Крестьянки, возвращающиеся с полевых работ. 1904.
Muzeum Narodowe w Warszawie
Поле, принадлежащее конкретному хозяину, также включается в сферу ответственности домашних духов. Полевик может являться в образе ужа, что сближает его с домашним ужом. Это два домашних персонажа с разными «сферами влияния» — домом и полем. По представлениям восточных славян, существует связь между полевым и домашним духами. Аналогичный мотив встречается в западных русских областях, в украинском Полесье (на севере Житомирской области).
Смерть полевого ужа вызывает живой отклик у его домашнего собрата. При этом известие о своей смерти полевой дух передает через хозяина этого дома: «Скажи домовому, что нет полевого».
Домовой уж есть в каждом доме. Он вреда никому не делает, никого не трогает. Нельзя его убивать. Домовой уж есть, и полевой есть. Ну один мужик в поле убил ужа и пошел спать. Лег спать, а ему приснился сон, что кто-то говорит: «Скажи домовому, что нет полевого». Тогда он встал и давай жене рассказывать свой сон. А из-под печки вылез уж, укусил его, и он умер (с. Верхний Теребежов Столинского р-на Брестской обл., 1984 г.).
В гомельской быличке убийство полевого ужа приводит к бедности и разорению хозяйства точно так же, как и убийство домашнего ужа.
Человек сильно богатый был. Ходил он на поле стеречь копны жита. Ходил, а там уж следом за ним, в стороне лежит да лежит возле копны. Человек думает: «Чего этот уж за мной ходит?» Терпел, терпел, да взял и убил его. Пришел домой, да и говорит жене: «Так надоел уж, что взял да убил его, все ходил за мной». Жена говорит: «На что ж ты его убил, то же полевой домовик, домовой поля». А тут из-под печи вылезает уж и говорит: «Ты полевого убил, так и меня не будет у тебя». Из хаты и ушел. Стал тот человек беднеть, беднеть, и не стало сил у него, из сил выбился и помер (с. Барбаров Мозырского р-на Гомельской обл., 1983 г.).

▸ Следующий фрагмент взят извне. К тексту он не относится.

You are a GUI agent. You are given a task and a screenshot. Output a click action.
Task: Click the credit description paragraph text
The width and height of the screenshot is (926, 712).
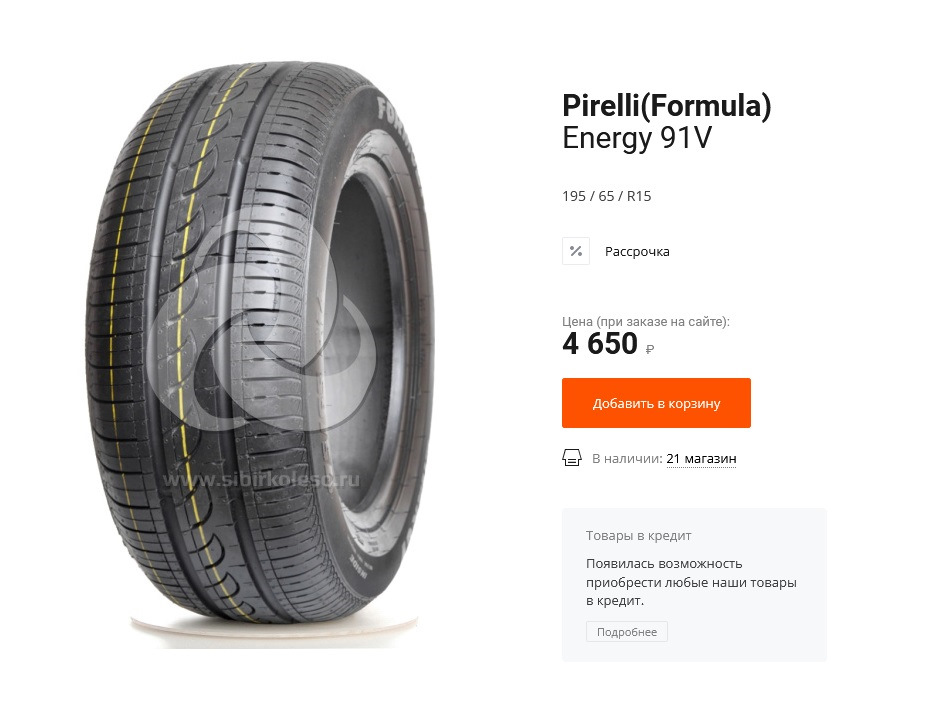pos(691,582)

В отличие от русской и западнославянских традиций, в белорусской мифологии не сформировался образ полудницы как женского полевого духа, связанного с солярным культом и показывающегося жнецам в полдень. В Гомельской области полудница — это неясное существо с большими, «лупатыми» (вылупленными) глазами. Само название полудник, полудница встречается в связи с представлениями о Страхе, который пугает людей в полдень и сбивает с дороги путников.